Howard Schumann Returning to England before the war, Leslie Howard was a towering figure in the British government's anti-Nazi propaganda policy, making patriotic radio broadcasts and movies that lifted the spirits of the British people in the dark days of the war. One such film was Pimpernel Smith in which Howard plays Archeology Professor Horatio Smith who doubles as a British spy, undertaking to help refugees escape from the Gestapo. Based on the novel The Scarlet Pimpernel by Baroness Emmuska Orczy and modeled after the 1934 film of the same name, Pimpernel Smith is said to have influenced Raoul Wallenberg, known for his heroism in rescuing Hungarian Jews from the Holocaust. In the film, Professor Smith takes six students with him on an archaeological dig in Germany, presumably to find out whether or not there was an early Aryan civilization in Germany. Smith tries to convince Gestapo leader General Von Graum (Francis L. Sullivan) that he is just a learned professor, reading from The Jabberwocky by Lewis Carroll and telling him his theory that William Shakespeare was really the Earl of Oxford. Imagine that! The Professor's wit and wisdom are no match for the humorless Nazis and they seem to fall for each of the professor's tricks. Unfortunately, the Nazis are depicted not as mass murderers but only as bumbling clowns who speak English as well as Winston Churchill. When Smith is wounded, the students catch on to what he is up to and agree to help him in his attempts to secure the release of pianist Sidimir Koslowski (Peter Gawthorne).

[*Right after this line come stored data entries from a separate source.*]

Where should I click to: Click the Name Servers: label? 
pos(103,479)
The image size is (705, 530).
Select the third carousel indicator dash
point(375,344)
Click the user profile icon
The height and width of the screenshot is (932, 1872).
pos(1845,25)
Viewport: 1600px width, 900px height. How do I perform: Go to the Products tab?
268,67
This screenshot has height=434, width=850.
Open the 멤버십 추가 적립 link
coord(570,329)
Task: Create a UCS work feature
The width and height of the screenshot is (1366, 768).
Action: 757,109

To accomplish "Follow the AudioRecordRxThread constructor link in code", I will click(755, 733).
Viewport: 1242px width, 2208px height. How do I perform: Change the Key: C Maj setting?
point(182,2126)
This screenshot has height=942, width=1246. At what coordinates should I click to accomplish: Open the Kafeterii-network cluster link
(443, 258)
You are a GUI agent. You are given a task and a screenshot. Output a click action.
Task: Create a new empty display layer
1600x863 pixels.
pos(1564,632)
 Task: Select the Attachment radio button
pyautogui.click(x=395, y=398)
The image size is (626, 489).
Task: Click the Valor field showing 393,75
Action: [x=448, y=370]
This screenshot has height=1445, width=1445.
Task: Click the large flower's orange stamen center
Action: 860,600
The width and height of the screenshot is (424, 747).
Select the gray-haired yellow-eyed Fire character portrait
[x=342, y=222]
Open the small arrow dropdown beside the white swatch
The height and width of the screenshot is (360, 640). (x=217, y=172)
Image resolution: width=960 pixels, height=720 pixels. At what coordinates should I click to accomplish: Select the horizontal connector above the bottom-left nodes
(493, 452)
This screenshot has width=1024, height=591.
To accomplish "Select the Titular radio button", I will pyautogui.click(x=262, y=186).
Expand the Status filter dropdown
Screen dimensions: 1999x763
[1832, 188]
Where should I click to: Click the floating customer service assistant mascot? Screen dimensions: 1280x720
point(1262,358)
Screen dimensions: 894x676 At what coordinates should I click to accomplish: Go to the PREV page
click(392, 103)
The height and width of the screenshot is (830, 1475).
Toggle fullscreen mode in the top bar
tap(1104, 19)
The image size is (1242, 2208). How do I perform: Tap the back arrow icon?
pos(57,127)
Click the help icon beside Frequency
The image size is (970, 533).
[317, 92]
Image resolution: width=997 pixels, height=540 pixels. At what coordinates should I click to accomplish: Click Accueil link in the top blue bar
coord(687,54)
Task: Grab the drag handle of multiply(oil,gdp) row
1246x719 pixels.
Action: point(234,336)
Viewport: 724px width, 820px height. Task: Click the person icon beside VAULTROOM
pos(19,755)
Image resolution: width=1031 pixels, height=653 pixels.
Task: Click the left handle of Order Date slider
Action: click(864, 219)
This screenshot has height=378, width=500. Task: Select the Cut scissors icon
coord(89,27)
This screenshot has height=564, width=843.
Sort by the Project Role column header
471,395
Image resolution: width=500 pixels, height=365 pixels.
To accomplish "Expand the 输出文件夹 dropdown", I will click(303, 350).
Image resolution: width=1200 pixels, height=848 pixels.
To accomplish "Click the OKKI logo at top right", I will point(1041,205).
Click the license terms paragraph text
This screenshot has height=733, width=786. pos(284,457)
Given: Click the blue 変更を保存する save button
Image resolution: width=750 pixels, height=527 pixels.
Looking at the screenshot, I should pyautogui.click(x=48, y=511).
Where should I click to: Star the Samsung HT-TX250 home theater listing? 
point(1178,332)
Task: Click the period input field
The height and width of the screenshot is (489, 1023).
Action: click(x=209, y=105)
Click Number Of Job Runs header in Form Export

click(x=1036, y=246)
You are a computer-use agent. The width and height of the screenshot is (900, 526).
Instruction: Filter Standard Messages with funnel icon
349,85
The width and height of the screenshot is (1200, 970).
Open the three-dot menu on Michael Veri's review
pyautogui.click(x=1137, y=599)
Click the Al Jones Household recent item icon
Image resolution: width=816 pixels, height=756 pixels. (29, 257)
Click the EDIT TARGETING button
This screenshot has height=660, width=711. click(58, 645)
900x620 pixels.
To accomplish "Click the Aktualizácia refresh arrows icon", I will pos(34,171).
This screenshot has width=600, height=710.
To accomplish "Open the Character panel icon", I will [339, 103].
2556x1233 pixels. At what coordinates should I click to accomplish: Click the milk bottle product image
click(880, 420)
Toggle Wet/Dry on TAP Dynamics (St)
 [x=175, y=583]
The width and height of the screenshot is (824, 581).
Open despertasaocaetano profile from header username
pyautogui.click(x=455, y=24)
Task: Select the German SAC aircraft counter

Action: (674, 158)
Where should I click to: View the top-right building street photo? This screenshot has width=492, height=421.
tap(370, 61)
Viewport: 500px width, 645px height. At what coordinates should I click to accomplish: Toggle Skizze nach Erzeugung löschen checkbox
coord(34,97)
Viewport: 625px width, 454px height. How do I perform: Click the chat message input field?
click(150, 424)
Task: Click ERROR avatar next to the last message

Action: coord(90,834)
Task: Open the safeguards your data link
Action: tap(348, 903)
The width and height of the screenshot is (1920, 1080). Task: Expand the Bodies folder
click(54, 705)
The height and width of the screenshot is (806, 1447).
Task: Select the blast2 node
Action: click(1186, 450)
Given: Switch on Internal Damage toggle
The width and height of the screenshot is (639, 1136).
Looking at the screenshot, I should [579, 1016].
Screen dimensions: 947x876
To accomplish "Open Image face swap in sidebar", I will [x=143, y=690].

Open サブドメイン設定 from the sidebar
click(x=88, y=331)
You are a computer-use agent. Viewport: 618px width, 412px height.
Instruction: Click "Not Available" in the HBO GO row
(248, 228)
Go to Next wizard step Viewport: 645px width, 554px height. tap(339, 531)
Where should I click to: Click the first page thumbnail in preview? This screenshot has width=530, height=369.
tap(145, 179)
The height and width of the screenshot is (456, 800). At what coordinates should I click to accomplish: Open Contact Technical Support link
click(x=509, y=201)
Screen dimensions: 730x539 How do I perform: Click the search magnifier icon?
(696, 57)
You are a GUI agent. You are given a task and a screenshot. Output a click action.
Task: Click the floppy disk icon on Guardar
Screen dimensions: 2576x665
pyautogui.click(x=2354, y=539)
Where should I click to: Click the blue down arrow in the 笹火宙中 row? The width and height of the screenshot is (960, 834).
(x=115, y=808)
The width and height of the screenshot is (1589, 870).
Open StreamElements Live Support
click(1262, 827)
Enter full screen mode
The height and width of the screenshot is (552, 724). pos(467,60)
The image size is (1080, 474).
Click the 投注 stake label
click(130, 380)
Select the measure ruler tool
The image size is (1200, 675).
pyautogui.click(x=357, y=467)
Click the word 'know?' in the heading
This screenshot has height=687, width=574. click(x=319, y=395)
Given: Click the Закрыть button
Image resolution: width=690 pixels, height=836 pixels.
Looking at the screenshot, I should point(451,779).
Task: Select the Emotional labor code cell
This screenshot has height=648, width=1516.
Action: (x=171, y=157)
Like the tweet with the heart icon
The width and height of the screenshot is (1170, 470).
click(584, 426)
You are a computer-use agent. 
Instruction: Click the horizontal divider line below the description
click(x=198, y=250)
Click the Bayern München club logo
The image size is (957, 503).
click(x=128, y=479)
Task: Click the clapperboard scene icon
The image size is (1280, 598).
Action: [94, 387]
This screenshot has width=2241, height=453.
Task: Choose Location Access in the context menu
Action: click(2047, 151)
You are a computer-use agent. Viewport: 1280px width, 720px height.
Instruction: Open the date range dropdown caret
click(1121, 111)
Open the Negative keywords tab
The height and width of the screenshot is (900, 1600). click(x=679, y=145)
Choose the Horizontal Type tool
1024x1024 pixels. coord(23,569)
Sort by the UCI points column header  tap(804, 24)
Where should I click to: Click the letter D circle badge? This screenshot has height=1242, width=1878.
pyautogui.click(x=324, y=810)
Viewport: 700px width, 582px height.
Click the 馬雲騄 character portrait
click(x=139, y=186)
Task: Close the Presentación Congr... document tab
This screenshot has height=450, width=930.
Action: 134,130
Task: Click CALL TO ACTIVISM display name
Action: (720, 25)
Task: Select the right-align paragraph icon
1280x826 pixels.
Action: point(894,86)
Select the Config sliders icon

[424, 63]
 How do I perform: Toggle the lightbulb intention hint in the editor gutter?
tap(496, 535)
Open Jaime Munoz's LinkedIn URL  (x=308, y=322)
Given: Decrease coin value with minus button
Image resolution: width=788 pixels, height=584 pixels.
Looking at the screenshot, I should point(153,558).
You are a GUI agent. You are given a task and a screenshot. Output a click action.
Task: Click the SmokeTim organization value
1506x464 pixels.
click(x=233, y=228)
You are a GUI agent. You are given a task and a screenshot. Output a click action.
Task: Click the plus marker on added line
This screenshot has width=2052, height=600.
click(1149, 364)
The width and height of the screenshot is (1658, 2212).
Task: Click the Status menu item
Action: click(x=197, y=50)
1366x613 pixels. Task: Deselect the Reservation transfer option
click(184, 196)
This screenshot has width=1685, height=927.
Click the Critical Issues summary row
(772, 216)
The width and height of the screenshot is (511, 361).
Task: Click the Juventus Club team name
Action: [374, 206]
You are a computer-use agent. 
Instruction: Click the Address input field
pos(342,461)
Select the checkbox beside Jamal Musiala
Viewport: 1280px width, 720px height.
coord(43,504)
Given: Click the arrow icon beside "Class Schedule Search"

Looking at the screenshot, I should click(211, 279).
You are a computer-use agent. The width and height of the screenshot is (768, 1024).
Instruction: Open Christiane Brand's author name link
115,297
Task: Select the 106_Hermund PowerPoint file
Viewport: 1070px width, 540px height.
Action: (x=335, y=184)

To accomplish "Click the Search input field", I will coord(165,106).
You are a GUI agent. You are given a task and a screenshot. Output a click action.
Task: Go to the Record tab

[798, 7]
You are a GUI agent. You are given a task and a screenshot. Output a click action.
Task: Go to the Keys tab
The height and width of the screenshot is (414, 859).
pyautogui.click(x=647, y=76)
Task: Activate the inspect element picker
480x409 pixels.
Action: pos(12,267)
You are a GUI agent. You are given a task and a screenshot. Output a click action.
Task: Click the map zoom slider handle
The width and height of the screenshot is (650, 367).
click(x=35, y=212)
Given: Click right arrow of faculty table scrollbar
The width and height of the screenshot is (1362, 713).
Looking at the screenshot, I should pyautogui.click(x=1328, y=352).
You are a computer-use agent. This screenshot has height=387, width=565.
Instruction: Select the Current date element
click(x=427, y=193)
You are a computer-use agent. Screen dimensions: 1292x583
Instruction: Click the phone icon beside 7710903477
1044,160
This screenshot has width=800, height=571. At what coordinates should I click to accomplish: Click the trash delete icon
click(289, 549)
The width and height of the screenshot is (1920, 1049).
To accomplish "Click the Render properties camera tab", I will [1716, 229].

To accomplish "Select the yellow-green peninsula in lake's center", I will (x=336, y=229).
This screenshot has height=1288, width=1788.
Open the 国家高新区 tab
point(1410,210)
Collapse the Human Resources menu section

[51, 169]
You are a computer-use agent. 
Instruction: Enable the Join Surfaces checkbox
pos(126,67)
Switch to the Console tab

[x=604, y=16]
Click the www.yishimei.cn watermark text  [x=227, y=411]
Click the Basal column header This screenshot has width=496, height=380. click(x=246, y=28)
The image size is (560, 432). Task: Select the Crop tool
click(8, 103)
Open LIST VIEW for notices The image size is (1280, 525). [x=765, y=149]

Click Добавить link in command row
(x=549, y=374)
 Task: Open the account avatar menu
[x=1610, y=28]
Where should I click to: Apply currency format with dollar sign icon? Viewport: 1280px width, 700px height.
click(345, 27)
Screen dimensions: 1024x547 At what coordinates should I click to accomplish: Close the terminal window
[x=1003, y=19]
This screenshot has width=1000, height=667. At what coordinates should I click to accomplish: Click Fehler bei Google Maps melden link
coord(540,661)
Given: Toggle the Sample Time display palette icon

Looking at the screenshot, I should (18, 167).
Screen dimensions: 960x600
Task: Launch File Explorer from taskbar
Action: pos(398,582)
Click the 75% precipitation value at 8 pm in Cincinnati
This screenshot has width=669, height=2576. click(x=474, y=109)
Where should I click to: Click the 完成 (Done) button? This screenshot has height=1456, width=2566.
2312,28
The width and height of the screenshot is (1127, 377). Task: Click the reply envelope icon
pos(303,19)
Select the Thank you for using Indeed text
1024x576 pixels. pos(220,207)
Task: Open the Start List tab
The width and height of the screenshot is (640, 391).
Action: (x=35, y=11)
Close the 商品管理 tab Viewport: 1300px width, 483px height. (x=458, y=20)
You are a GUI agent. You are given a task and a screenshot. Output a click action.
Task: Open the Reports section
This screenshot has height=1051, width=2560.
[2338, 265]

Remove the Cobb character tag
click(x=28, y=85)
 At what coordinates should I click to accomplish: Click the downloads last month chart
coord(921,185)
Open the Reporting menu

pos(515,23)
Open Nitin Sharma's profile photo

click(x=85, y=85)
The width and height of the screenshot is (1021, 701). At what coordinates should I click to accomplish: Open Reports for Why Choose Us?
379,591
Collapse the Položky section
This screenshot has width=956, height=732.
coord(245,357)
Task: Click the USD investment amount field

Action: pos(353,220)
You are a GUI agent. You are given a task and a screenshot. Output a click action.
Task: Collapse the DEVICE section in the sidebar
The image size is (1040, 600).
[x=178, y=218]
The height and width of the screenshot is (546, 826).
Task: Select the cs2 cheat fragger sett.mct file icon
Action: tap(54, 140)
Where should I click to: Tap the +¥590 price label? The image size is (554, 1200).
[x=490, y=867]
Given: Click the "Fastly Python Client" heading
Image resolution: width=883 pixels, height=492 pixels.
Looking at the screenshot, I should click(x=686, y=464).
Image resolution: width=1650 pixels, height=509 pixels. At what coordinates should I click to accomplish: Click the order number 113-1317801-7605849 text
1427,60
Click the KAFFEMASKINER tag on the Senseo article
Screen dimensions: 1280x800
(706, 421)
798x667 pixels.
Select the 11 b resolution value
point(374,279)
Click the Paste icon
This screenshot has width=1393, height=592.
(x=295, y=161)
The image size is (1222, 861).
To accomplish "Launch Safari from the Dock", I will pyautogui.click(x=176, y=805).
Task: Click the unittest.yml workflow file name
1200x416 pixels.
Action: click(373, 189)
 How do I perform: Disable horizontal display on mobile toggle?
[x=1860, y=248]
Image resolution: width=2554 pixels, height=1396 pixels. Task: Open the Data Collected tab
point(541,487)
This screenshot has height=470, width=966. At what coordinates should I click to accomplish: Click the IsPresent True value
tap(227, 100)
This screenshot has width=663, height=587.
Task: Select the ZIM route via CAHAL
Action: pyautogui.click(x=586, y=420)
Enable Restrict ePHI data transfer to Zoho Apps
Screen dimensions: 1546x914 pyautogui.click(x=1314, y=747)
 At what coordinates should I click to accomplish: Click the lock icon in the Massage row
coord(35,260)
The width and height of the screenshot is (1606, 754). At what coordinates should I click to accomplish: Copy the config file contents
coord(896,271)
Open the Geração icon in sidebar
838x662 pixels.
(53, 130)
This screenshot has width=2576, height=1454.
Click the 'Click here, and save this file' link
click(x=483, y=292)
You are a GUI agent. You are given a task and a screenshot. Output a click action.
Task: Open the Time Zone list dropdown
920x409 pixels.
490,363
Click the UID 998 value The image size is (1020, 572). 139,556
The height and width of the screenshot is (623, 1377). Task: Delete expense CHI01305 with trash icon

In his clandestine cat and mouse game, he meets Koslowski's daughter Ludmilla (Mary Morris) who is working for the Nazis in order to save her father and the two form a bond. Howard's role as Professor Smith is one of his most acclaimed in a career that included roles as Ashley Wilkes in Gone With the Wind and Sir Percy Blakeney in The Scarlet Pimpernel. He had a great sense of style and screen presence and his death in 1943 on what was most likely an intelligence gathering mission for the British left the film industry bereft of one of its brightest stars.